Overall, it’s as safe and honest as you could wish a country to be. But there are undoubtedly risks: after we’d boarded down the volcano, we were told tales of broken collar bones and seriously injured faces. So do it, but do it with care!
On entering the Volcano Masaya National park we were given a leaflet containing the warnings: “This is an active volcano and may erupt at any time” and, ominously, “Park your car facing the exit”.
We had considered driving but thought better of it on internet reports of spot police checks and fines. Instead I recruited a car and driver from a local company “NicaRoads” – at less than half the cost of a hire car. A good decision! We were told that in the event of an accident, the locals will surround you pending police arrival, (community policing). You will be imprisoned pending establishment of liability and compensation and that it will nearly always be the Gringo’s fault.
Although the roads are in good condition, finding your way would be next to impossible, There are few directional signs and even fewer distance markers. Our local driver would veer off a main road for no apparent reason, drive through a market and appear on another main road the other side!
As for costs, I arranged our own flights and we stayed in guest- houses, lodges, Fincas and small hotels. All the time we had double en suite rooms – we’re too old for backpacking, dorms, shared bathrooms and roughing it.
Flights, 16 days accommodation, transport, food, trip fees, tips, ferry costs, souvenirs and entrance fees, in short, ALL costs, came to around £3200 for two of us, £1600 per person. Significantly less than the tour company price of £2480 per person quoted earlier (and there are invariably extra costs involved even on so-called “all-inclusive” tours).

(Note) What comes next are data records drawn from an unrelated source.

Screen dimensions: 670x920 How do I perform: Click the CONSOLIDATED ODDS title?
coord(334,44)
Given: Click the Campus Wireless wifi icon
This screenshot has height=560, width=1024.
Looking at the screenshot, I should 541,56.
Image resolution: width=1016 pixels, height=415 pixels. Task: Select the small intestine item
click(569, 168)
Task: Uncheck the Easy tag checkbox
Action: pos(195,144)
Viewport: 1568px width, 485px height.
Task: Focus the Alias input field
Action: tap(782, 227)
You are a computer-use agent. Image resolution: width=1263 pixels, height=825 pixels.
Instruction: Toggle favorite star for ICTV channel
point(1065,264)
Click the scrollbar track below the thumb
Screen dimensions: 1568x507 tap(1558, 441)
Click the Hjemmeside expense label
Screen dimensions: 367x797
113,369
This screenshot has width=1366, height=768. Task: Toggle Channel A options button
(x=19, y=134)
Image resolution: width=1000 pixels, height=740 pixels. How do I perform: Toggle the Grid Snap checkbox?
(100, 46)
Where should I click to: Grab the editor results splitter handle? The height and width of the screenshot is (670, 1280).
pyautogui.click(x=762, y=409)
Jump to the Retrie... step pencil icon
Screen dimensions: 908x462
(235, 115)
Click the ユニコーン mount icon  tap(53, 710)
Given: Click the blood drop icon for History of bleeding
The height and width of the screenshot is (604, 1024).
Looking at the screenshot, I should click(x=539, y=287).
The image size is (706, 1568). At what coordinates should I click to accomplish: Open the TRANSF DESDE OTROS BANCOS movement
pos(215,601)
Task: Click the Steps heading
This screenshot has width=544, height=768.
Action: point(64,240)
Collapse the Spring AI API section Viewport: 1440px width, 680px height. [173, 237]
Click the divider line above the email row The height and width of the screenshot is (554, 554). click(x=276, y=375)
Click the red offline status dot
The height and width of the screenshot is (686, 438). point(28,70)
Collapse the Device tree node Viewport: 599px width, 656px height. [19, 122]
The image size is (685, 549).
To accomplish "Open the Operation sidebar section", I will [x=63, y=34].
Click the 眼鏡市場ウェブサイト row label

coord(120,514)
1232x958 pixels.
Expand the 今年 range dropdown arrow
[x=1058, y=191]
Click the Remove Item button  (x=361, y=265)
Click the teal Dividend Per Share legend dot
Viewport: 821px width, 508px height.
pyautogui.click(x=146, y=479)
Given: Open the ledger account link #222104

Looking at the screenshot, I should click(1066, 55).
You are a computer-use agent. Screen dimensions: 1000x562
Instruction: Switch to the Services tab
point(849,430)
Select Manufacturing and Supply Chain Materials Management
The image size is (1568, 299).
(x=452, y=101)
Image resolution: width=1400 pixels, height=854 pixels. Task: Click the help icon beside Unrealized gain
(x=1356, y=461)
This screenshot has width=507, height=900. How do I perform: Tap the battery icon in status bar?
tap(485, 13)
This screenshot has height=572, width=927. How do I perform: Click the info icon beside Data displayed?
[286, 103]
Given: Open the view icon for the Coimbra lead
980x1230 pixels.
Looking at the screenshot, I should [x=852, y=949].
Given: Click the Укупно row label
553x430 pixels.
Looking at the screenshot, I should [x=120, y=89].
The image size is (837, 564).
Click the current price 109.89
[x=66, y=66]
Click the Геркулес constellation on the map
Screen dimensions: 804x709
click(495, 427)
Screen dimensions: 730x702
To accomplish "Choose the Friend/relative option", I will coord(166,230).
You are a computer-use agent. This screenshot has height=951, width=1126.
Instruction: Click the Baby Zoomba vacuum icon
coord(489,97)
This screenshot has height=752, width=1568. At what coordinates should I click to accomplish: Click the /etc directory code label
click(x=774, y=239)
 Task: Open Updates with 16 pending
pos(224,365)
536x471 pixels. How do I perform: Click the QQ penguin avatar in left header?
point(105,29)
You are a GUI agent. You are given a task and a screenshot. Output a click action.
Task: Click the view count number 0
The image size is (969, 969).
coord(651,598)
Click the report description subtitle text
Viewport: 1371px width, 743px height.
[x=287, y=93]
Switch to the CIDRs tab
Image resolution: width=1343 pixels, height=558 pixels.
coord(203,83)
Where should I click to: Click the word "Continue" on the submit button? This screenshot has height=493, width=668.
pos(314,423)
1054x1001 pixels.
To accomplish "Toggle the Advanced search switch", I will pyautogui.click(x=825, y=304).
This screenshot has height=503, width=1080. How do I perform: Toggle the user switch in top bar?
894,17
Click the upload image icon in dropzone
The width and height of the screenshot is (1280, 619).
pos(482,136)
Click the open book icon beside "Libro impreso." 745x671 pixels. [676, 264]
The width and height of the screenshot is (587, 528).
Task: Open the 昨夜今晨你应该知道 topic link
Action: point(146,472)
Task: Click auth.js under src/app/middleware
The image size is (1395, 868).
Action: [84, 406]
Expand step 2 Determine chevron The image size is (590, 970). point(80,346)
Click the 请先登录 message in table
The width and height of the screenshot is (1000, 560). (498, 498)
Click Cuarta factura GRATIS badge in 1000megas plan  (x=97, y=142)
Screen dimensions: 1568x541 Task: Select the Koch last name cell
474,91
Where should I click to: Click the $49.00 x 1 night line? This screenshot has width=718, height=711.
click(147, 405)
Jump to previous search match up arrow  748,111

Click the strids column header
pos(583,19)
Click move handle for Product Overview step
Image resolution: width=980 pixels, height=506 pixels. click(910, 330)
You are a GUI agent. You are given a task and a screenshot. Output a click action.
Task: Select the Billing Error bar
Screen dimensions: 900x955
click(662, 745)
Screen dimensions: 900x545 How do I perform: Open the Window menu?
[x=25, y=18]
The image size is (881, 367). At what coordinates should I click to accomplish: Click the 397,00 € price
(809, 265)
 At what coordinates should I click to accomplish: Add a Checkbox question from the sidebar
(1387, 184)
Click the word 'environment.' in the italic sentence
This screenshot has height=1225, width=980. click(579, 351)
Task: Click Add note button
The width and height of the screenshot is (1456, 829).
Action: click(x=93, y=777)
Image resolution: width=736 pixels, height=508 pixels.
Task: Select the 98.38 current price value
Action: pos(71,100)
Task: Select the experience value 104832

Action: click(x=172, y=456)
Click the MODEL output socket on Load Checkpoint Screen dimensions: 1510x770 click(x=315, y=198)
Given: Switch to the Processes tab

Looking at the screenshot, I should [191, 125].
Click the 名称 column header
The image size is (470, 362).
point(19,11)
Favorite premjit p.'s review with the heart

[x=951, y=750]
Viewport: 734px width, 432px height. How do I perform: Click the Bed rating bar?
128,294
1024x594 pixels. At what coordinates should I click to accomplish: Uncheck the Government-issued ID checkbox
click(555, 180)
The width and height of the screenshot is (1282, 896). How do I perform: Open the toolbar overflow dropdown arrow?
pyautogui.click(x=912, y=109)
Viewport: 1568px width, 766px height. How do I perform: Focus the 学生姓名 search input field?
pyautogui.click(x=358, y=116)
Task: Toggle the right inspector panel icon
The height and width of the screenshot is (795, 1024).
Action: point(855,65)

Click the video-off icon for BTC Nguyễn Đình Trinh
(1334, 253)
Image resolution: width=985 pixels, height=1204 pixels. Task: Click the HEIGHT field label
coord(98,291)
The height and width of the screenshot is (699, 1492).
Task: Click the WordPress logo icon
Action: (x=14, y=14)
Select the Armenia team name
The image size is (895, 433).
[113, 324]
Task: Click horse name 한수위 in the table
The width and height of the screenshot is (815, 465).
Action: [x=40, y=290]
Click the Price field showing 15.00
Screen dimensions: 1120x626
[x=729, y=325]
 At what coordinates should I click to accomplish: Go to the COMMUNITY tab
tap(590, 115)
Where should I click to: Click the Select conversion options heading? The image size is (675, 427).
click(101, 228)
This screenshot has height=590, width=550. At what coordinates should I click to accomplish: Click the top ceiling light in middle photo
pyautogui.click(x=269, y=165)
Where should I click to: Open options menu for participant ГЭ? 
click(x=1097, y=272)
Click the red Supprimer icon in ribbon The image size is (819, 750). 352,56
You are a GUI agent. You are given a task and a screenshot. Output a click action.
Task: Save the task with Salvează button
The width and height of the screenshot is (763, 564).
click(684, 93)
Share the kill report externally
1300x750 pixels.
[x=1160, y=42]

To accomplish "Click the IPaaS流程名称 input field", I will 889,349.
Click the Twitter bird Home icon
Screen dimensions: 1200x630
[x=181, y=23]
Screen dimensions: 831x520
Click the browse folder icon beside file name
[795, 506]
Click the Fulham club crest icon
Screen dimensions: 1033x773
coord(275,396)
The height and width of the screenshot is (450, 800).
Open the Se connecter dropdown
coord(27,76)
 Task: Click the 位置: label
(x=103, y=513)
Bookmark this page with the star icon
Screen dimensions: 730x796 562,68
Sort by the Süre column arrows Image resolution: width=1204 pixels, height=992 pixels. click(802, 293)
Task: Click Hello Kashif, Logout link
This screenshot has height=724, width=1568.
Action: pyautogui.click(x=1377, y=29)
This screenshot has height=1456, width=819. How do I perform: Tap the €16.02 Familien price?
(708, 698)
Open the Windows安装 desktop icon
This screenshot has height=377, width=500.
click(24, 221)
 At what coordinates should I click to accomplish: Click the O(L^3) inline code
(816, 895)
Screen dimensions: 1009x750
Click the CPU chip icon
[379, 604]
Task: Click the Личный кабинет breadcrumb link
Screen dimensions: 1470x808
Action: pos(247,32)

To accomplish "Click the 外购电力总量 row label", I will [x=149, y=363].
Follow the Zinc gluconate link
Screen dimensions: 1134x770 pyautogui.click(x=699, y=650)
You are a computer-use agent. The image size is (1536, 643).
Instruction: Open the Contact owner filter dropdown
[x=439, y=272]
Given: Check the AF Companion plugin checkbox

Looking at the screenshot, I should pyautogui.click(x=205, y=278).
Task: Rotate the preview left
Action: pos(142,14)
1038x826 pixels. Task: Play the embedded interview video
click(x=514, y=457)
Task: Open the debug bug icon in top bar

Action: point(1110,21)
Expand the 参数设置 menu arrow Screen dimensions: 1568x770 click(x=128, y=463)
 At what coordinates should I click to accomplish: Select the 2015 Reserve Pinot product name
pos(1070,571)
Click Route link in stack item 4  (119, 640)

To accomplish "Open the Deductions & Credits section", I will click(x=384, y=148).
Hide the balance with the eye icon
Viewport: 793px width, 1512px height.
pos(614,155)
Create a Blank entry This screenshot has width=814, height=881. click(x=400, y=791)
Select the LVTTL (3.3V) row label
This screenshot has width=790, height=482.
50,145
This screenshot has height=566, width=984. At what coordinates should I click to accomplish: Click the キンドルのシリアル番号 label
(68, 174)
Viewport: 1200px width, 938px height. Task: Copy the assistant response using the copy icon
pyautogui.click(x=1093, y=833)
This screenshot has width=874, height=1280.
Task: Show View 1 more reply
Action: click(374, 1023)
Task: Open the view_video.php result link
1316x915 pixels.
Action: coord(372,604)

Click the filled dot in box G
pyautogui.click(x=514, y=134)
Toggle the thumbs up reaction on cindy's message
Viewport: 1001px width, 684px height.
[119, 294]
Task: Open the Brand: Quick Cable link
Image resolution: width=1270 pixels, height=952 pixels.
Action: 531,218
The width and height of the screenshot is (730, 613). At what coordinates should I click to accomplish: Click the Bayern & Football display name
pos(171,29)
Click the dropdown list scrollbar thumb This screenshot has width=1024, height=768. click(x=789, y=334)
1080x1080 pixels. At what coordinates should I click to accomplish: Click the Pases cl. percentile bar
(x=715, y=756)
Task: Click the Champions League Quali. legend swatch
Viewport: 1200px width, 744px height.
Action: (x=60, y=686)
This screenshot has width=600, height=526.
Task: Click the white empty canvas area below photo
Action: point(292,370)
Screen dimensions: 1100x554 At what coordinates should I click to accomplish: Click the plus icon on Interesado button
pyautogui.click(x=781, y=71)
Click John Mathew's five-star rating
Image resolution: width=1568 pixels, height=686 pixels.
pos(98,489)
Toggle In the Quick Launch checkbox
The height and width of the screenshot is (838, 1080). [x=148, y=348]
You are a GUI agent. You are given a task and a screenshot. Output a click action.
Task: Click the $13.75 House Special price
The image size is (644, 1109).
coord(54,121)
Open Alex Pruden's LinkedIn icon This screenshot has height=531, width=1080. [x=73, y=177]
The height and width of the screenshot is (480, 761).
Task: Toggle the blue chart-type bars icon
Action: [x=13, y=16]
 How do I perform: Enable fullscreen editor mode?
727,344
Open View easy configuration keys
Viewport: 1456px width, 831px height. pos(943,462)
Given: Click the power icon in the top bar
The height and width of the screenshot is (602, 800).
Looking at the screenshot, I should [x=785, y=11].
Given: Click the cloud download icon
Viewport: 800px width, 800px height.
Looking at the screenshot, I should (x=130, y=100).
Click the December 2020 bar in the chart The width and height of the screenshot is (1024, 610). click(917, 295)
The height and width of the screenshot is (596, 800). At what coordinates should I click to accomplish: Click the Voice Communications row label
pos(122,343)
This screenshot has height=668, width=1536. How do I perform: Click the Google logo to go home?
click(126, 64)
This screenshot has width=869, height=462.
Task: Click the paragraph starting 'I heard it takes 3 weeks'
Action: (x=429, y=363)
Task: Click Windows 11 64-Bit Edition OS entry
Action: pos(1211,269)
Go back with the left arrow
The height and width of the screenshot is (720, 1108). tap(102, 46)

Nicaragua is a safe and beautiful country with many options for nature and adventure. It’s hot and dry in our winter. The food is exceptional and the people friendly and honest. It can be done independently at a very reasonable cost.
But if you’re thinking of going, do it now:
We met very few European travellers but lots of Americans and Canadians. One American, a travel agent from Chicago, told us that Nicaragua was becoming the next big thing for Americans and that she had come here to check out hotels et cetera as she’d already had four enquiries, following an article in the New York Times.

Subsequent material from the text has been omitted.